In a previous blog, I introduced you to my favorite dance book,
“Paul McClure’s Country Dance Etiquette.” Though this book was written with a country dance perspective, I find it very relevant in other dance venues. McClure’s dance etiquette is not limited to country bars and wearers of blue jeans with cowboy hats. Swing dancers, ballroom dancers and nightclub dancers would all benefit from McClure’s wisdom. McClure uses humor and honesty to deliver some much-needed lessons in etiquette to the dance community. Some of my favorite pieces of advice are the “Cowboy Commandments.” These commandments are focused actually on behavior off the dance floor. They are wonderful suggestions, because people decide who to ask to dance based on what happens both on and off the dance floor. A social etiquette mishap off the dance floor can be harder to forgive that stepped on toes during an East Coast Swing.

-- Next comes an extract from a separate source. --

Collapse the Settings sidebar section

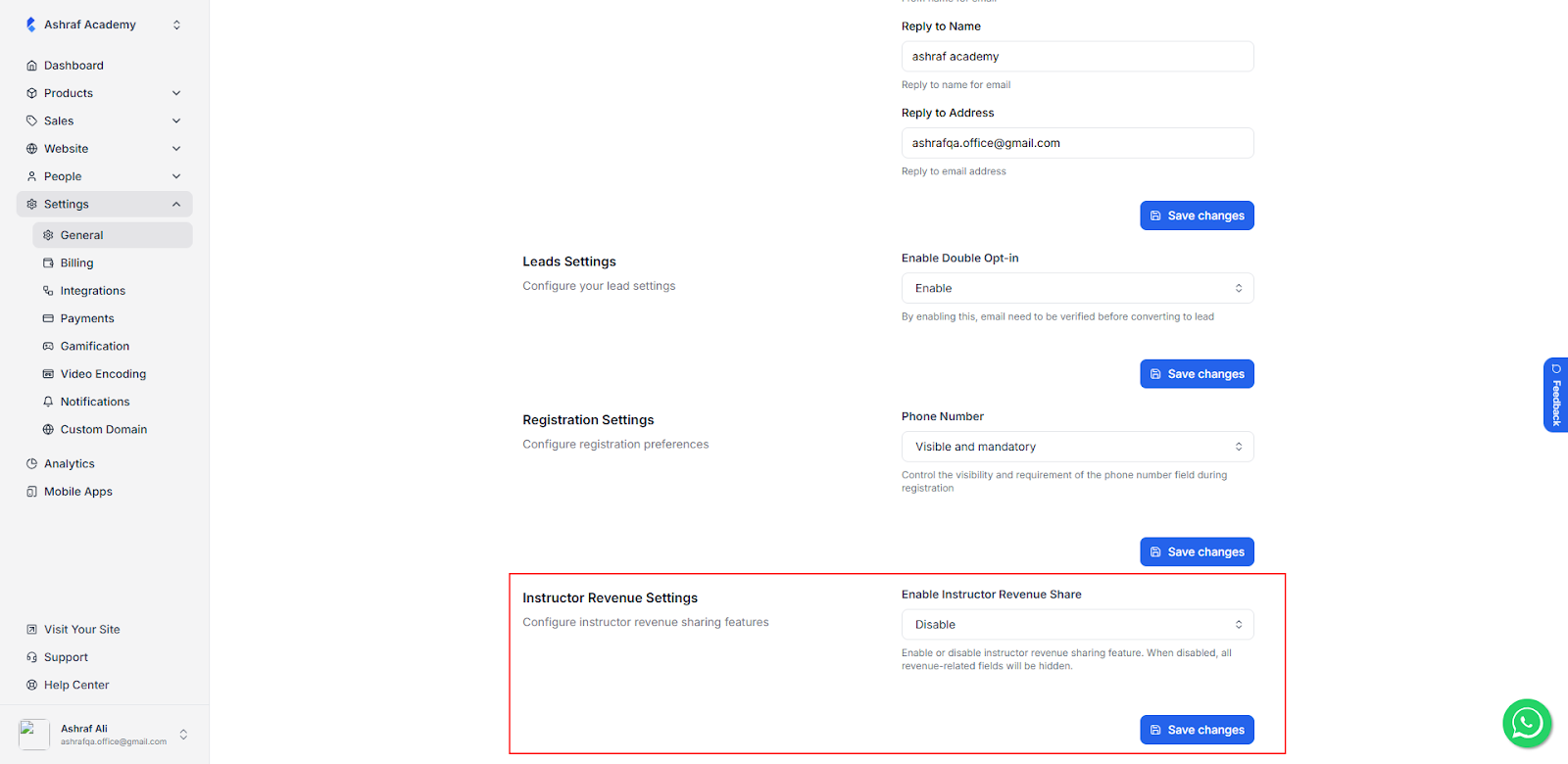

I have used and taught these commandments over the years. I look forward to sharing them with you now.
Nine Cowboy Commandments – Originals by Paul McClure with revisions by Amy Barnes
- Thou shalt brush thy teeth and put on a fresh shirt before leaving home. Nobody has ever been turned down for a dance because they had fresh breath or had on a clean smelling shirt. Use all the deodorant you want, but go light on the perfume and aftershave. Plus, if anyone offers you a mint, take it. Please, Take The Mint!
- Thou shalt stay sober, but patronize and tip. If you drink, please remember, “After one, I can feel it. After two, my dance partners can feel it. After three, even the dance floor can feel it. I better sit down.” Please, don’t forget your wait staff. Just because you sipped water and ate popcorn all night, doesn’t mean they didn’t work hard to keep you happy.
- Thou shalt take the initiative to begin conversation. Conversations are two-way communication. Ask the other person questions and then give them a chance to talk.
- Thou shalt offer a conversation topic during introductions. When meeting new people, skip long and elaborate stories, discussion of medical conditions and personal histories of heart break.
- Thou shalt give compliments, not advice, when dancing. You have just been asked to dance a social East Coast Swing, not a give private lesson on proper swing dance technique. There is something even in the worst dance of the night to compliment.
- Thou shalt say “Ma’ma”, “Sir”, “Please” and “Thank you” at every possible opportunity. Make your mother proud. Always thank your partner for the dance.
- Thou shalt not press attention without reciprocity. Take small steps. If reciprocity occurs to a minor display of interest, then anther step is appropriate. When your ministrations go unrequited, you both tactfully forget there was an overture in the first place.
- Thou shalt avoid any term which is slang for any part of the female body. Rule of thumb, avoid talking about people’s bodies in general, outside of references to dance frame.
- Thou shalt emulate Randolph Scott. We all have role models. Find one that exudes easygoing charm, good manners and is respected by the community. Fred Astaire and Ginger Rogers also work well.
You do not have to be the best dancer at the swing party to be the most desired dance partner there.
Follow the Nine Cowboy Commandments and you will find much success in the social circles of the next dance party you attend.